Cobalt nanoparticles in block copolymer micelles: Preparation and properties

Abstract

The preparation and properties of Co nanoparticles in polystyrene(PS)-poly-4-vinyl-pyridine(PVP) micelles were studied. Elementary Co was generated by two methods : (i) by reduction of micelles loaded with CoCl₂, and (ii) by thermal decomposition of Co₂(CO)₈ in micellar solutions of such block copolymers. Co particles formed by both processes are effectively stabilized by the block copolymer matrix and do not aggregate. For CoCl₂ as a Cosource, the formed particles have a size less than 1 nm. Thermal treatment of such dried polymers at 200 °C for 2 h leads to spherical particles of 3–5 nm in size.
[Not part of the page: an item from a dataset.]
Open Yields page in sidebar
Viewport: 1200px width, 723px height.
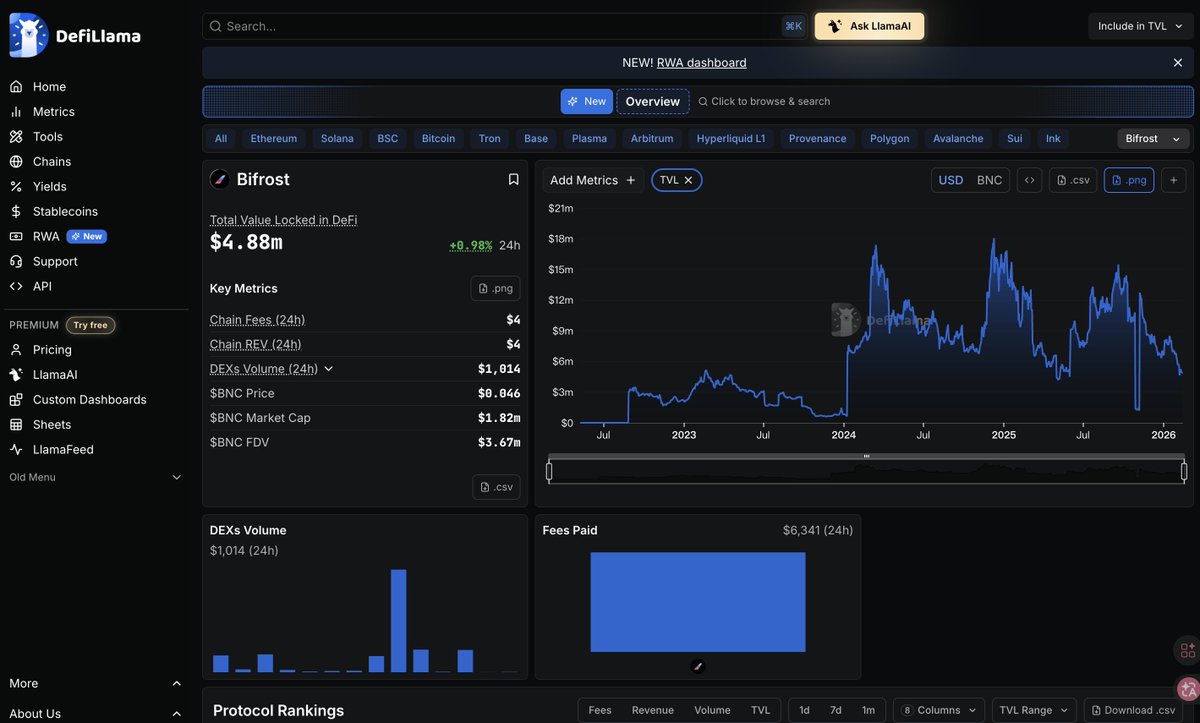49,186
The polymeric hybrid materials prepared in this way display remarkably high values of magnetization at rather low Co contents in the polymer, i.e., we obtain a tenfold increase of the specific magnetization density. Co₂(CO)₈ as a Co source, results in a more complex behavior. Co₂(CO)₈ dissolves in the solvent as well as in the micelle core where it is converted to an cationic—anionic complex involving the 4-VP units. The shape and size of the Co nanoparticles formed by thermolysis can be controlled by the balance of 4-VP/Co and can be varied from spherical particles in the limit of lower Co loads being mainly attached to the micelle core to a star-like and cubic morphology in case of excess of Co₂(CO)₈. Both superparamagnetic and ferromagnetic materials can be prepared. For ferromagnetic samples coercive force varies from 250 to 475 Oe depending on Co content and polymer sample.